How to choose a brand color palette.
A good palette isn't a mood board with twelve swatches. It's a small, deliberate set of colors that work everywhere — here's how to choose yours.
How many colors should a brand palette have?
Most strong brand palettes use one primary color, one accent for calls to action, and a neutral range of a few greys for text and backgrounds. That's usually it. More colors rarely help and often make a site look noisy.
How do you pick a primary color?
Start from meaning, not taste: pick a hue that fits your category and the feeling you want — calm blues read as trustworthy, warm tones read as energetic — then commit to one. The primary color carries the brand; everything else supports it.
How do you build the rest of the palette?
- Neutrals — a near-black for text, a near-white for backgrounds, and 2–3 greys for borders and surfaces.
- One accent — a single, higher-energy color reserved for primary buttons and key links, so the action always stands out.
- Tints & shades — lighter and darker steps of the primary for hovers, backgrounds, and states.
What about accessibility and contrast?
Text needs enough contrast against its background to be readable — aim for a contrast ratio of at least 4.5:1 for body text, the WCAG AA standard. A beautiful palette that fails contrast quietly costs you readers and conversions.
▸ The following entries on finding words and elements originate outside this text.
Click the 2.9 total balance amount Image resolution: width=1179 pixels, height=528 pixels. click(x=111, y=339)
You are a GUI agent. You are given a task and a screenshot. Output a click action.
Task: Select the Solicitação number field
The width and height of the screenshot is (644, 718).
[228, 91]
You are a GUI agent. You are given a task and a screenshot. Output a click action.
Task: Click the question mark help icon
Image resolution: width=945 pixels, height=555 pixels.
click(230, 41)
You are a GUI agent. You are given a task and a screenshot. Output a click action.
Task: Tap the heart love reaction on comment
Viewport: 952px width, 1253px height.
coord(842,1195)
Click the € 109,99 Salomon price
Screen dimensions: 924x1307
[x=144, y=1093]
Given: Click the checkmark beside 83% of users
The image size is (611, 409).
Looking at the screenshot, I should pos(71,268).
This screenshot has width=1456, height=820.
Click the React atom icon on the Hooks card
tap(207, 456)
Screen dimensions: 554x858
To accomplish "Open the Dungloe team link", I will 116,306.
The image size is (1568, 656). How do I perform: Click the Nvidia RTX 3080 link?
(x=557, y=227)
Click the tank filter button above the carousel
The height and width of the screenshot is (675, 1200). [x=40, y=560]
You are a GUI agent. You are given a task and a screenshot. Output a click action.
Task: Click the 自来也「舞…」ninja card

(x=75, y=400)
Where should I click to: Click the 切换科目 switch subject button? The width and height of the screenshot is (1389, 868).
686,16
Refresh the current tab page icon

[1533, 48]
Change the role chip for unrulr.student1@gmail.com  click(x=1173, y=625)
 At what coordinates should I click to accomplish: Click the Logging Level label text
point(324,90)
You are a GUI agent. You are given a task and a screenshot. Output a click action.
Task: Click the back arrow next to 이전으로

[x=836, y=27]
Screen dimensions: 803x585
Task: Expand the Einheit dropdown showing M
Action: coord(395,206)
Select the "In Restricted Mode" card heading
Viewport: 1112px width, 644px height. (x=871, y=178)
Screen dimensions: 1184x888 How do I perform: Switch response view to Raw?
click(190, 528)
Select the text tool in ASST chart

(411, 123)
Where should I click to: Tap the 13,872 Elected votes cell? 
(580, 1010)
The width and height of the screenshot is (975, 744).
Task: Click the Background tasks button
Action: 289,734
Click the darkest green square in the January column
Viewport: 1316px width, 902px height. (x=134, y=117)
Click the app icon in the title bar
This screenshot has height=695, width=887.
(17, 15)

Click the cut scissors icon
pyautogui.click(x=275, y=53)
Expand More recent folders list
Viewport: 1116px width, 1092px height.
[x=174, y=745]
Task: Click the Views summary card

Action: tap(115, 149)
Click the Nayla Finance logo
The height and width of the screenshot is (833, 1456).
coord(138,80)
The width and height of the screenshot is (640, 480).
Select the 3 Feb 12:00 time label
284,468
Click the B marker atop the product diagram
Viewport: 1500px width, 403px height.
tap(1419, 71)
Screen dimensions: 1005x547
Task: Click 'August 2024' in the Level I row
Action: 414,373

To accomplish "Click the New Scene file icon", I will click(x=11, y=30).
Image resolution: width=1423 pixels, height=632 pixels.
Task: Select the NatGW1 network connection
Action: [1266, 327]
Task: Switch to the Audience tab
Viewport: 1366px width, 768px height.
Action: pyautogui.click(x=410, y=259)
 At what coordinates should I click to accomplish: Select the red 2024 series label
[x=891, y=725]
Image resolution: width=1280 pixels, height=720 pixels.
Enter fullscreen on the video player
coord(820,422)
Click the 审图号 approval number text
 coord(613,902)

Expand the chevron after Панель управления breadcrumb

How do you keep the palette consistent across a whole site?
Choosing colors is the easy part; applying them consistently across every button, card, and page — and re-applying when you tweak a shade — is where brands slip. The reliable fix is to treat colors as tokens that every element references, so one change updates everywhere. SketchXFlow generates an editable palette and recolors every asset in seconds when you adjust it, so the whole brand stays in sync.
Frequently asked
How many colors should a website use?
Typically one primary, one accent, and a neutral range of three to four greys. Limiting the palette keeps the design calm and the call-to-action easy to spot.
What is the 60-30-10 rule?
A balance guideline: roughly 60% of the page in a dominant neutral, 30% in a secondary color, and 10% in an accent reserved for actions.
What contrast ratio do I need for text?
At least 4.5:1 for normal body text and 3:1 for large text, per WCAG AA, so it stays readable for most people.